Posted on March 31, 2016

With the price of crude oil remaining at record lows, the Akron Beacon Journal recently reported that the Ohio’s number one Utica driller, Chesapeake Energy Corp is halting new drilling in Ohio’s Utica Shale because of financial constraints. Although the company has no plans to drill new wells in the near future, it has stated that it expects to place 45 to 55 Utica wells previously drilled into production in 2016.

Other Utica drillers are following suit. According to the Youngstown Business Journal, Eclipse Resources Corporation has disclosed that it intends to halt new drilling for the first half of 2016 and limit its activity to completing one well that was previously drilled last year.  Last year, the company drilled 31 Utica wells, completed 51 wells, and placed 76 wells into production.  It also reported losses of $971.4 million.

Of the 2,134 state issued drilling permits for the Utica Shale, Chesapeake is the largest stakeholder. It holds 813 permits in various stages of development – 578 are for Utica wells in production, 106 have been drilled, and 121 have not yet been acted upon.  Chesapeake also reportedly plans to cut its capital expenditures by more than half in 2016 and sell off between $500 million and $1 billion in assets.
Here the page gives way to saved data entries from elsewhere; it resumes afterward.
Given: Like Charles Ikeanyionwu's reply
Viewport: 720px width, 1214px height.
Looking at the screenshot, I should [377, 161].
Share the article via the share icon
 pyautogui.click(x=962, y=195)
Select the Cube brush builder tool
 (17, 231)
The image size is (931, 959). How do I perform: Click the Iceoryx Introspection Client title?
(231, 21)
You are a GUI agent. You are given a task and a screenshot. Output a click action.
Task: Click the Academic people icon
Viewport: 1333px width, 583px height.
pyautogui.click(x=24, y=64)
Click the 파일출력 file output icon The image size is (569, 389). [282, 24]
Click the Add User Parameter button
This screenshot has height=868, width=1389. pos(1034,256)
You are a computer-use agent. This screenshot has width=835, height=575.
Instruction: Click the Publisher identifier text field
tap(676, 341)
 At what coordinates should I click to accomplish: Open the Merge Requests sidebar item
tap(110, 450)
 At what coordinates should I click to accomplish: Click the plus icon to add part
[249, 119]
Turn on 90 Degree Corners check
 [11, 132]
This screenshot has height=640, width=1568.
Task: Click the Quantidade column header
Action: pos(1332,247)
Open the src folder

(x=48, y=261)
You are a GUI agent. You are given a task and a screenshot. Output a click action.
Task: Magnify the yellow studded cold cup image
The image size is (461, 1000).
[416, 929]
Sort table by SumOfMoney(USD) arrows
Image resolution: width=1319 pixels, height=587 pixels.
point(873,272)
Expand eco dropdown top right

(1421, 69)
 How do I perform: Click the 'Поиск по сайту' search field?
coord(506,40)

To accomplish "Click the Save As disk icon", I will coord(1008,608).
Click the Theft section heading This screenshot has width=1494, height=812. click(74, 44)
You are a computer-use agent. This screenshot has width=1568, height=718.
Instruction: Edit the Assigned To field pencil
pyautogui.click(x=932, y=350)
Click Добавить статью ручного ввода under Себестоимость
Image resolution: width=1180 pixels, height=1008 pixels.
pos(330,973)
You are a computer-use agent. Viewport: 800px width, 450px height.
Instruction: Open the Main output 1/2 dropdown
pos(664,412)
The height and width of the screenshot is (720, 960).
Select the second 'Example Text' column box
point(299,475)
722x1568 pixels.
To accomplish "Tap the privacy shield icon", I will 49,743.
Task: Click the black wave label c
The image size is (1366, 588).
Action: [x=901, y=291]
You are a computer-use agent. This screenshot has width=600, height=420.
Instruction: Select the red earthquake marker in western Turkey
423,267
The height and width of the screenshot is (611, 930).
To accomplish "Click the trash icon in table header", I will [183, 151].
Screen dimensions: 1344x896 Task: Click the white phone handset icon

The company divested $700 million in assets in 2015.  Chesapeake is under further duress with the recent death of its founder in early March while under federal charges of conspiracy to rig bids to buy oil and gas leases.

Some industry executives have predicted that the decline in oil prices could persist for several years and that the $100 price for a barrel of oil that looked to be a constant may not be seen again in the foreseeable future. While cheap oil is a boon to the motoring public, it means less profits for those oil and gas companies that have invested heavily to acquire property interest and constructed improvements in the Utica shale.  Those interests and improvements were made based on projected oil prices that simply no longer exist.

Given the pricing uncertainties and turmoil within the Utica oil and gas industry, contractors and suppliers are right to be wary. The Ohio legislature has adopted a mechanics’ lien law specifically for labor, work, or materials performed on oil and gas wells and facilities.  The oil and gas lien is similar to traditional mechanic’s liens, with several notable differences.  First, lien rights exist even where the services and supplies are for operation.  This differs from traditional mechanic’s liens which limit lien rights to the services/supplies furnished in furtherance of an improvement to property.  Second, an oil and gas well lien claimant is not required to serve a Notice of Furnishing to preserve lien rights.  Third, an oil and gas well lien claimant has 120-days from the last supply of labor, work, or materials to record a lien.  The recording and service requirements remain the same as those for traditional mechanics’ liens.

Once perfected, the lien attaches to: 1) the oil and gas lease or leasehold estate or, in the absence of a lease, to the mineral estate, 2) the oil or gas produced from the property and the oil and gas proceeds, and 3) upon all material located at the well site or used in connection thereof.

In addition to these lien rights, an unpaid oil and gas lien claimant may serve the well owner or lessee with a statutory notice of amounts due from an original contractor. The service of a notice of amount due gives the owner/lessee the right to issue payment by a joint check or to require the original contractor to obtain lien waivers prior to making payment to the original contractor.  The statutory notice must contain the following information:

(a)       a description of the nature of the work performed,

(b)       a description of the materials furnished,

(c)        statement of amount due,

(d)       the identity of the person the claimant contracted with,

(e)       the identity of the well,

(f)         the permit number, and

(g)       the county where such work or materials was performed.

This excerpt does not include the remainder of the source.